WHAT THE TASK REQUIRES
Exact reproduction of all the entries is required, without any of their pictures.

*** Opening RECORDS TO USE ***

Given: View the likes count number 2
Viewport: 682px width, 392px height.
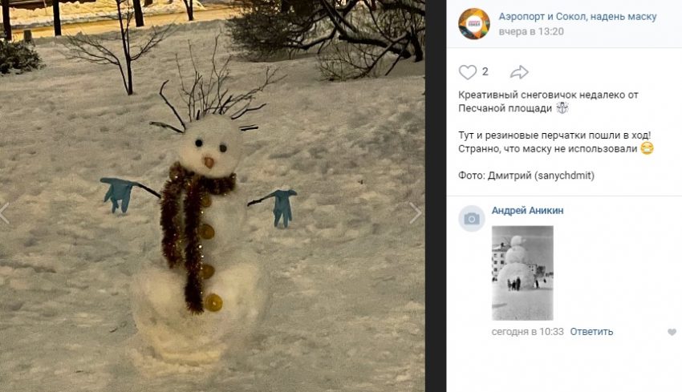Looking at the screenshot, I should (x=485, y=71).
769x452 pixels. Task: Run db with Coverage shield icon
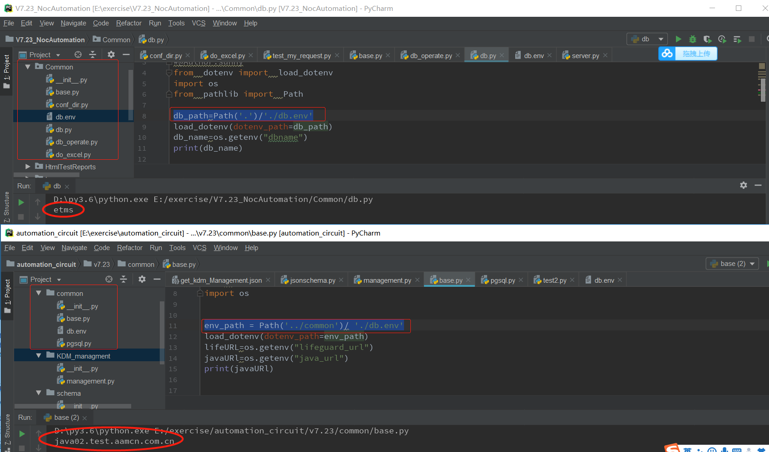[707, 39]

*** Closing RECORDS TO USE ***

SOLUTION BELOW
Given: View the likes count number 2
Viewport: 682px width, 392px height.
Looking at the screenshot, I should (x=485, y=71).
769x452 pixels. Task: Run db with Coverage shield icon
[707, 39]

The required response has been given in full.